Material supplied Block Start
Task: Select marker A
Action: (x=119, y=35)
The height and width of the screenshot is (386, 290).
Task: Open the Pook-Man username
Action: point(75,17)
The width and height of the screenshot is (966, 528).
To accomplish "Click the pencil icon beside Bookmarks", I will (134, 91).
Material supplied Block End
Material supplied Block Start
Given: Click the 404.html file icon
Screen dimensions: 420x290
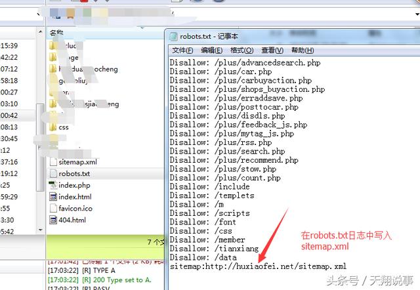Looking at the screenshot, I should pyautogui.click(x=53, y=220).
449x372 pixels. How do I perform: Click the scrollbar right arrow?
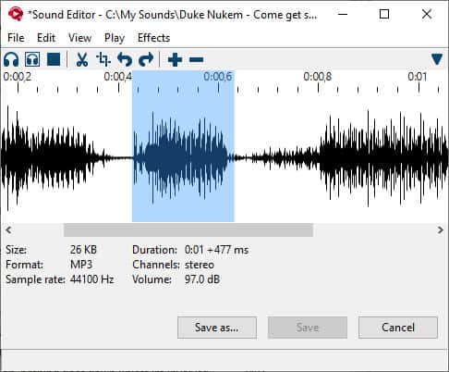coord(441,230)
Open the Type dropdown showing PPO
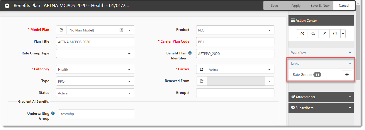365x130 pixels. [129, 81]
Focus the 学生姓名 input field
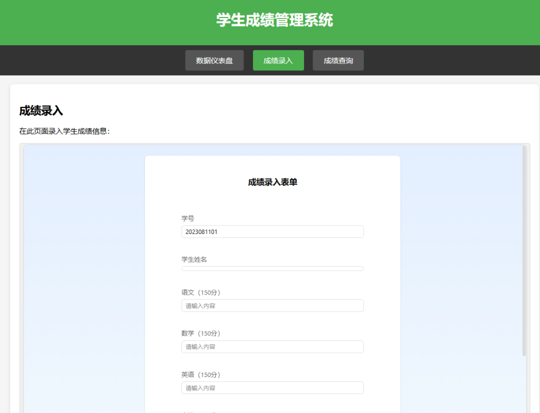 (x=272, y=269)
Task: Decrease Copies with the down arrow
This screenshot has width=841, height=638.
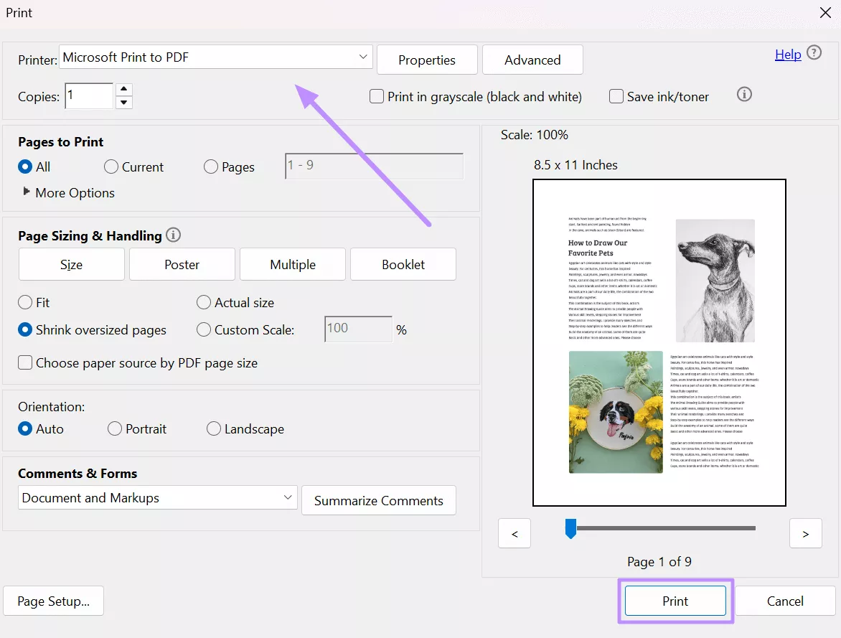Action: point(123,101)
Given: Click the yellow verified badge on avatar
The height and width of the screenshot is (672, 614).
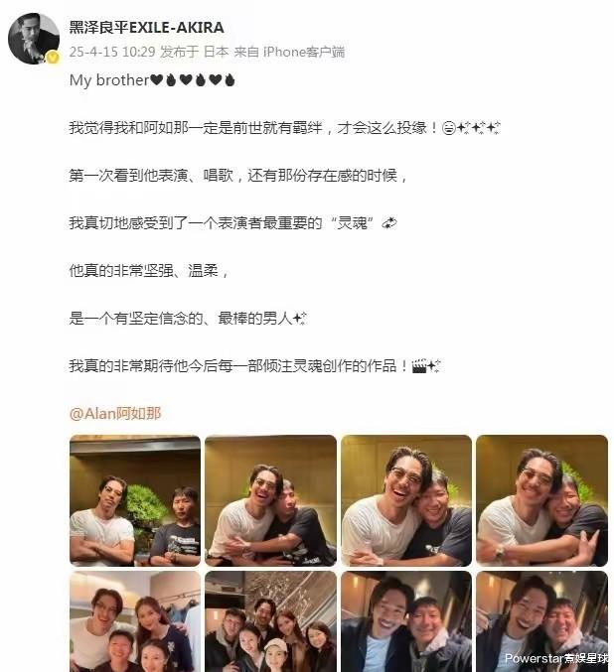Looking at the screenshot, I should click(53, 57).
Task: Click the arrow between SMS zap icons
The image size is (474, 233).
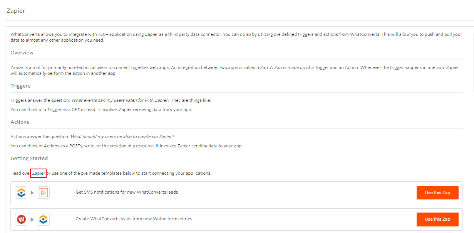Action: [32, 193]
Material supplied Block End
> [Problem requirements] Across all the records above, how many lines hold the word "Given"? Answer with only that number.

> [Final answer] 2